Publication date: 13 Aug, 2020
Seventy six per cent gave a good or excellent rating on the Commission’s trustworthiness, while over two thirds were satisfied with their experience of the Commission.
Around three quarters of all respondents felt that the Commission has a clear human rights focus, both within its own work, and in helping to ensure that human rights are respected by others.
Seventy three per cent of all who took part said it was easy to make contact with the Commission, 76% said it was easy to get information and 65% said getting advice from the Commission was easy.
Sixty three per cent felt that the Commission was influential in relation to national policy and legislation, and 40% had seen the Commission speaking out in the media.
A key part of the Commission’s work is to visit individuals and services, the majority of which are on visits to hospital wards. Few non-professional respondents had direct experience of those visits. Fifty nine per cent of the professional respondents had, with 64% of those saying that the visit had been useful. Fifty seven per cent of those visited had seen the published visit report, with 80% saying that any recommendations for improvement made by the Commission had been at least partially implemented.
Whilst the results overall are encouraging, people with lived experience of mental ill health, learning disability, dementia or related conditions and their families/carers say they are both less aware and less satisfied with the Commission compared to professionals working in the area.
Half of all survey respondents had used the Commission’s advice line, of which, between 71% and 96% agreed with positive statements about it. The only area which was not regarded so highly was the advice line’s ability to solve problems, where 55% agreed their problem had been solved by using the advice line. Professionals were significantly more positive than non-professionals on this.
Julie Paterson, chief executive, Mental Welfare Commission, said:
“While there are many positive results and comments in the survey, people are also telling us where they want us to improve or change our work.
“One priority is for us to raise awareness of our role amongst people who have lived experience, and their families or carers. We are a small organisation, but we recognise we need to find new ways of continually ensuring that people who might benefit from contacting us are aware of who we are and what we do.
“The survey also shows that people want us to challenge services (in hospital or in the community) more, and apply more pressure to make sure our recommendations are followed. Some are calling for the Commission to be granted more powers to enforce change.
“Along with the full survey results, we publish an action plan today that details how we will address these issues. I would like to thank everyone who took part and gave us their views.
“Personally, as I have just taken up the post of chief executive at the Commission, this document will be invaluable to me in taking the organisation forward.”
Background
In total, 342 people responded to the main online survey; 248 (73%) from a professional perspective and 94 (27%) from a personal perspective.

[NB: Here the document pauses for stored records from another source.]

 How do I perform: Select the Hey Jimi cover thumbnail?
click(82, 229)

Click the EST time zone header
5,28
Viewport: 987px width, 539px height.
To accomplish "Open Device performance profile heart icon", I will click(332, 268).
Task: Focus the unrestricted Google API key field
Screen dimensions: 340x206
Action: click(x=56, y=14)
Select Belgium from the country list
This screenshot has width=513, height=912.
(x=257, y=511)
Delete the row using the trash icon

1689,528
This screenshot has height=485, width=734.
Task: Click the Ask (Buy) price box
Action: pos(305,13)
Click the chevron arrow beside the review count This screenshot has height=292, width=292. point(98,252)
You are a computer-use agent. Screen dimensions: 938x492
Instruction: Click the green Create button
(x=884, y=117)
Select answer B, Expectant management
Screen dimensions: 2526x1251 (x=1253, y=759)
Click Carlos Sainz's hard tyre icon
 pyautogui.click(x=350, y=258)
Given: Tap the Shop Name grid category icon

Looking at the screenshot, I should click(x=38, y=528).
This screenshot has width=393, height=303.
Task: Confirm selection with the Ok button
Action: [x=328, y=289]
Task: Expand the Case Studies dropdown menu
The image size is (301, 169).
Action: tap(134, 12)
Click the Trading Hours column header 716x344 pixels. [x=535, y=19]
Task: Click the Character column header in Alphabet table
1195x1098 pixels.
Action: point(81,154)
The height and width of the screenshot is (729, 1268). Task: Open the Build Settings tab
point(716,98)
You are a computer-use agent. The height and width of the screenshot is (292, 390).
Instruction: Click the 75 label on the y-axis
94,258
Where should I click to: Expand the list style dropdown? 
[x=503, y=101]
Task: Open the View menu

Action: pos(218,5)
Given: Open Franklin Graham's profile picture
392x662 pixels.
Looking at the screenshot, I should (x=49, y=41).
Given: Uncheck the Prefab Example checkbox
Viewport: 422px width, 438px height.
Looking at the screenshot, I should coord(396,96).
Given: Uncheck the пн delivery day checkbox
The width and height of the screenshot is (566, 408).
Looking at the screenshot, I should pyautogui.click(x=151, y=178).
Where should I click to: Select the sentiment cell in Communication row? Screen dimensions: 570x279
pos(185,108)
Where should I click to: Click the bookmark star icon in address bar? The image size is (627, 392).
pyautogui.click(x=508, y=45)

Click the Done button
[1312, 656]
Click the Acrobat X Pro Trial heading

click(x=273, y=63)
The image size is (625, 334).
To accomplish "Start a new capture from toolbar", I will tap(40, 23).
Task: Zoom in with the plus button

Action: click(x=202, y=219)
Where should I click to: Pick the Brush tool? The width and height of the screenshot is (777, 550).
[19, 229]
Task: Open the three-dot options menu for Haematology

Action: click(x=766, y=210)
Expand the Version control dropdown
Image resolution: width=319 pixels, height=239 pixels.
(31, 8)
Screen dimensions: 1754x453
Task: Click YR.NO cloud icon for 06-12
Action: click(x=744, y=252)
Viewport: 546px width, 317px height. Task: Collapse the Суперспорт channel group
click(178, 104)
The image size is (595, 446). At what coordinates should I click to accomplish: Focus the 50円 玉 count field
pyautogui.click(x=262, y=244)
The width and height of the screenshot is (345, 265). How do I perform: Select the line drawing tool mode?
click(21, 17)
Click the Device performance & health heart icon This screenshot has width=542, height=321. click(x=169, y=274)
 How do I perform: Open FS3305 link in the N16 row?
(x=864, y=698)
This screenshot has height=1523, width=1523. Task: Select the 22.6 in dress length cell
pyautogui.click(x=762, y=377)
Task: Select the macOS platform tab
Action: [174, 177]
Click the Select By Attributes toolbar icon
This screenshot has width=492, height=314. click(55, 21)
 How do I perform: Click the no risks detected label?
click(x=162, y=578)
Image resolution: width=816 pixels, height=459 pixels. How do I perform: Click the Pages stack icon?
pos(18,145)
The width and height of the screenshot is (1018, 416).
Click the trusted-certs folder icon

A further seven people completed an easy read version, consisting of two professionals and five individuals with lived experience or family/carers. Further interviews were completed with 14 respondents, including eight professionals, five non-professionals, and one person who covered both perspectives. Twenty six people who attended either a national event or an advisory committee meeting provided further feedback (including one person who provided a written response as they could not attend on the day), again, covering both professionals and those with a personal interest.
The survey was conducted at the start of the year, just before the pandemic affected organisational business, by Wellside Research Ltd on behalf of the Commission.